(英エコノミスト誌 2014年12月13日号)

ハッカーたちはソニーに容赦ないスポットライトを浴びせている。

流出データは破棄を、米ソニー映画会社がメディアに要請

ハッカー攻撃に見舞われたソニー・ピクチャーズ エンタテインメント〔AFPBB News

 映画が気に入らない評論家たちは通常、痛烈な批評を書く。

 だが、北朝鮮の指導者、金正恩(キム・ジョンウン)の暗殺を描いたシーンが含まれるソニー・ピクチャーズ エンタテインメントのコメディ映画「ザ・インタビュー」は、ある特定のグループから批評などよりはるかにダメージが大きい反応を引き起こした。

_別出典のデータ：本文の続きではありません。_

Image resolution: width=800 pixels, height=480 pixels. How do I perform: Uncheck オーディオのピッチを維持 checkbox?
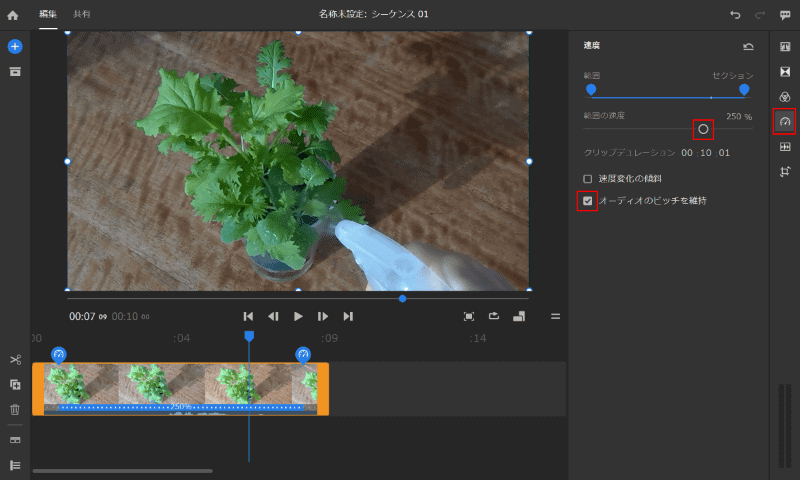[x=588, y=201]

 同社のコンピューターシステムを攻撃したハッカー集団は12月8日、さらなる混乱を避けるために、彼らが「テロリズムの映画」と呼ぶものの公開を中止するよう要求した。

 ソニー・ピクチャーズは電機大手ソニーの一部門だ。同グループでは、警告が発せられたのと同じ日に「プレイステーション」のゲームネットワークが一時的に接続障害に見舞われた。

 ソニー・ピクチャーズは、今年ハッキングされた企業の長いリストの最新事例だ。侵入工作を経験した他の有名企業には、銀行のJPモルガン・チェースや電子商取引の巨人、イーベイなどがある。だが、ソニーのケースは、少なくとも2つの理由で特筆すべきものだ。

従業員の社会保障番号や給与などが流出

 1つは、ソニー・ピクチャーズを襲った「ガーディアンズ・オブ・ピース(#GOP)」を名乗るハッカー集団が11月下旬に同社のデジタル防衛を破ってからの振る舞いだ。ほとんどのハッカーは、貴重なデータをこっそり盗み、気付かれる前に逃げ去ることを好む。

 だが、ソニー・ピクチャーズを攻撃した集団は代わりに同社を公然と嘲った。約4万7000人に及ぶ現従業員、元従業員の社会保障番号を漏洩し、給与など財務関連の機密情報を公表したほか、未公開映画数本のコピーをオンラインで配信し、幹部同士が交わした扇情的な電子メール(これが今、ハリウッドの話題をさらっている)を投稿した。

 ぞっとすることに、ソニー・ピクチャーズの社員の中には、本人や家族を脅迫する電子メールを受け取った者もいる。もっとも、そうしたメールが元々のハッカーから送られたのか、別のグループから送られたのかは不明だ。